I wonder what criterion young Jensen uses to say that some parts of the Bible need attract less attention than others. I don't pick it up from Paul, who declared that ALL scripture is good for teaching; ALL!

So, what is Mick saying? Well, he's saying this: that God didn't need to reveal his creative action propositionally, or, perhaps, he couldn't, so part of the Bible is superfluous...my, what was the Holy Spirit thinking!

He's saying that God doesn't need to indentify the point and place of connection between his will, his word, his Son, and his creation; which is what the creation account does.

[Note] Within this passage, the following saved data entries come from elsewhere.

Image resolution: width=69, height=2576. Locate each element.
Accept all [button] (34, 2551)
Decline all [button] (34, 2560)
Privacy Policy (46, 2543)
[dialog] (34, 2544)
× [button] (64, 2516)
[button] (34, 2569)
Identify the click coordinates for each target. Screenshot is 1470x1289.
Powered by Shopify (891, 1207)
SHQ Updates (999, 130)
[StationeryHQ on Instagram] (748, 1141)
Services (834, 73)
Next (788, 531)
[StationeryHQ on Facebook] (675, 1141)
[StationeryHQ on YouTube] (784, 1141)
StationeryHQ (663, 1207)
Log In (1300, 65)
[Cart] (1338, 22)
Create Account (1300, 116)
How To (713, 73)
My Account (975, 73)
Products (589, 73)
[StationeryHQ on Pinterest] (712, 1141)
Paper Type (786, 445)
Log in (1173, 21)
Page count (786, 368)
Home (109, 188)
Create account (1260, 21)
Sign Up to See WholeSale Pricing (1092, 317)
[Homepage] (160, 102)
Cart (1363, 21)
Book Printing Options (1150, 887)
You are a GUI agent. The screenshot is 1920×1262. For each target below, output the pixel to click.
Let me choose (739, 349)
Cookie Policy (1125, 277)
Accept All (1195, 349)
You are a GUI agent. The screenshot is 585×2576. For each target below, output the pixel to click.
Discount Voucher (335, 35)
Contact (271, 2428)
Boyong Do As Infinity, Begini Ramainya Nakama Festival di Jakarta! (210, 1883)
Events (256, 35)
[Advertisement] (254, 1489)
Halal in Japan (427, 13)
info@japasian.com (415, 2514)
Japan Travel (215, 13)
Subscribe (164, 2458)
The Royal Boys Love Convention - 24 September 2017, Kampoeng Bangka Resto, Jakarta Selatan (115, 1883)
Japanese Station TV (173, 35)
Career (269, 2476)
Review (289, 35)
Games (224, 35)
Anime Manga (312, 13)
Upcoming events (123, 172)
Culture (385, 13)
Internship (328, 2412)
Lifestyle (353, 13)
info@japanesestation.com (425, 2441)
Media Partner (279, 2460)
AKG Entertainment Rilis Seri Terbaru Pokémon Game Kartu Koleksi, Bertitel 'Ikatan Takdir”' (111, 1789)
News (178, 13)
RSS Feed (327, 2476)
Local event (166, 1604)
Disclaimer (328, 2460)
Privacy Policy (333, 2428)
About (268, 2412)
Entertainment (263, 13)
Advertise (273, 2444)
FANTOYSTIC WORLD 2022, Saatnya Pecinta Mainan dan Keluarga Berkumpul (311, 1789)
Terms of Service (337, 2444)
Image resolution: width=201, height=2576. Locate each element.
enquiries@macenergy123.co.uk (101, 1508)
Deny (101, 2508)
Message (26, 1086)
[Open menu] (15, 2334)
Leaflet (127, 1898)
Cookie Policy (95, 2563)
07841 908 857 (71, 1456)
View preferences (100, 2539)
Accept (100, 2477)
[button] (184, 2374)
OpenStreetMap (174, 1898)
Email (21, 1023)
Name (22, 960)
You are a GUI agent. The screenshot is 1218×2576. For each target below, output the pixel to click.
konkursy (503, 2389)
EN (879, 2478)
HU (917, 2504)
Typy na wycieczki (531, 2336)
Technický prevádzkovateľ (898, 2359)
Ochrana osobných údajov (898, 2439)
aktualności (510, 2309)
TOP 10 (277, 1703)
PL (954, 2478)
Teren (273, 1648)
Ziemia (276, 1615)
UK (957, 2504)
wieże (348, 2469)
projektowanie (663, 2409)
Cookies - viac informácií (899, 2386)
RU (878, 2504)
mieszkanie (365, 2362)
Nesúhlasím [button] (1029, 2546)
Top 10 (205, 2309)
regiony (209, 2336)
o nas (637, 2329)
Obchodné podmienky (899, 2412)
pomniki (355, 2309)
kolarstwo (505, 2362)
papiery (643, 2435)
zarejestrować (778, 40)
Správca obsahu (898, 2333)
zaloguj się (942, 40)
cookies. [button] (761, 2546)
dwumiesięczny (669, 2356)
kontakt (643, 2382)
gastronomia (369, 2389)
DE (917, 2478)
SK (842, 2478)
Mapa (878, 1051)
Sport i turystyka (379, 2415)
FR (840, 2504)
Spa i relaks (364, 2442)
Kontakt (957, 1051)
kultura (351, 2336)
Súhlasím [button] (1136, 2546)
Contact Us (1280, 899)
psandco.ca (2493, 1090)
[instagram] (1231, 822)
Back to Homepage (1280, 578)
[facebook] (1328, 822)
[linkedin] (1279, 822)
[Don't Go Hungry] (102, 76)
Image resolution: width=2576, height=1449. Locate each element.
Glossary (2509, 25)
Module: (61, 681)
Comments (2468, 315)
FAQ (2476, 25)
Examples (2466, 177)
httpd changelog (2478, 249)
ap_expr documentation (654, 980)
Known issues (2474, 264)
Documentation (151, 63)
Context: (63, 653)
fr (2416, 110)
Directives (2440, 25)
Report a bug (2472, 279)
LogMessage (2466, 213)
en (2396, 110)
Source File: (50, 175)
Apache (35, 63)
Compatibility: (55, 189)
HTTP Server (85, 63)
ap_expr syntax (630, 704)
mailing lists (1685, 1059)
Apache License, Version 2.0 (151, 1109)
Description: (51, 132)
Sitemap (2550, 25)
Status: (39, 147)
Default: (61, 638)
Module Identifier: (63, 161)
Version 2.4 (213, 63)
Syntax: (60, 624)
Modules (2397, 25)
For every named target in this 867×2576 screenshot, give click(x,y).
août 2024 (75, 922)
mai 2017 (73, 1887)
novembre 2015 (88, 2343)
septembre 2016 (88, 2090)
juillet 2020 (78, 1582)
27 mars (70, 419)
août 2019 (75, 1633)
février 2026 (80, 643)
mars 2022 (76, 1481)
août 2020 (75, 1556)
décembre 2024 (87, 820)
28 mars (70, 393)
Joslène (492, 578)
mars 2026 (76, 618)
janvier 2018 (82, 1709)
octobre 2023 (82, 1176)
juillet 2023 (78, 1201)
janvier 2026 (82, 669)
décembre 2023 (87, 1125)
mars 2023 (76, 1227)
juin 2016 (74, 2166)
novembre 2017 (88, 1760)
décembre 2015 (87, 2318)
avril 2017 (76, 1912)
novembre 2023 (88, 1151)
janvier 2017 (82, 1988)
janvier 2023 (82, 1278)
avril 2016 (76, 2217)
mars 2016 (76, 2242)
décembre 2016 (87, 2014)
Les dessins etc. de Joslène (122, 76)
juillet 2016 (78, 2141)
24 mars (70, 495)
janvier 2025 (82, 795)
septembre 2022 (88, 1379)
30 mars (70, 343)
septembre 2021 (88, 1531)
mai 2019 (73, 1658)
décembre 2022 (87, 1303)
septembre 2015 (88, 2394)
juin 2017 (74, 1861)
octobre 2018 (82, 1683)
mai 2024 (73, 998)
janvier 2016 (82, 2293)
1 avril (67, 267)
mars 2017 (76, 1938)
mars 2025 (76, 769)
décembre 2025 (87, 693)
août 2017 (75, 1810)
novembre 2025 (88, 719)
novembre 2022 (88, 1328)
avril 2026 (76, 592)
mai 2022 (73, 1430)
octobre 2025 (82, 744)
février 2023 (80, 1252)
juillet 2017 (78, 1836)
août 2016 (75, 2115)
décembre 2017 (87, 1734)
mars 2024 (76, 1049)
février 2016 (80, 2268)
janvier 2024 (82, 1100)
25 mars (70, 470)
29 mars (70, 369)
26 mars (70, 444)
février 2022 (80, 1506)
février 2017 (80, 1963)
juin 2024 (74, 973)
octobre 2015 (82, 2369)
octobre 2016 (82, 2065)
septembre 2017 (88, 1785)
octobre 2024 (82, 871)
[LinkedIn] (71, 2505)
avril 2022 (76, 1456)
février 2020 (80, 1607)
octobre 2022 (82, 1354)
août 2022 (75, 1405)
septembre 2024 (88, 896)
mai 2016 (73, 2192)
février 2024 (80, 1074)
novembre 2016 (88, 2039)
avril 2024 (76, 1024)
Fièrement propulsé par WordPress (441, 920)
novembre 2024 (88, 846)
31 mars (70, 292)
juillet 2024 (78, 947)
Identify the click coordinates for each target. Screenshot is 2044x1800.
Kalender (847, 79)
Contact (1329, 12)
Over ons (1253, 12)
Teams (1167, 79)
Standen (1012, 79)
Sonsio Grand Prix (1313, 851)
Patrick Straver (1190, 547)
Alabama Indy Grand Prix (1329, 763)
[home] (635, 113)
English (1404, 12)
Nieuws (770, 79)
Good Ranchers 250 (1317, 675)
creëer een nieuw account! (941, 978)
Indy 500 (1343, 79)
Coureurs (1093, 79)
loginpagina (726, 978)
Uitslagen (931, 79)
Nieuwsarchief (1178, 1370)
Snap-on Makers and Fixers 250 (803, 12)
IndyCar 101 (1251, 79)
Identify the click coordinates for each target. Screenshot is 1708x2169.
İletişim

Added to that, he's saying that the very act that God uses throughout the scriptures to identify his 'credential' as our God, doesn't make a real point. This is one of God's acts where he shows us who he is; not tell us, not kid us, not suggest by telling us what didn't happen, but SHOWS us.

Thanks Michael, but do I listen to you or should I be obedient to the scriptures?

sam drucker said...

When addressing the crisis of ecumenism confronting Evangelicals last century Dr Martyn Lloyd-Jones considered the spectre of schism and asserted that people who do not believe the essentials of the faith cannot be guilty of schism. He went on and said:

'They are not in the church. If you don't believe a certain irreducible minimum, you cannot be a Christian, and you are not in the church. Have we reached a time when one must not say a thing like that? Have evangelicals so changed that we no longer make an assertion like that?'

'irreducible minimum hmm! Now that is something worth unpackaging in today's climate.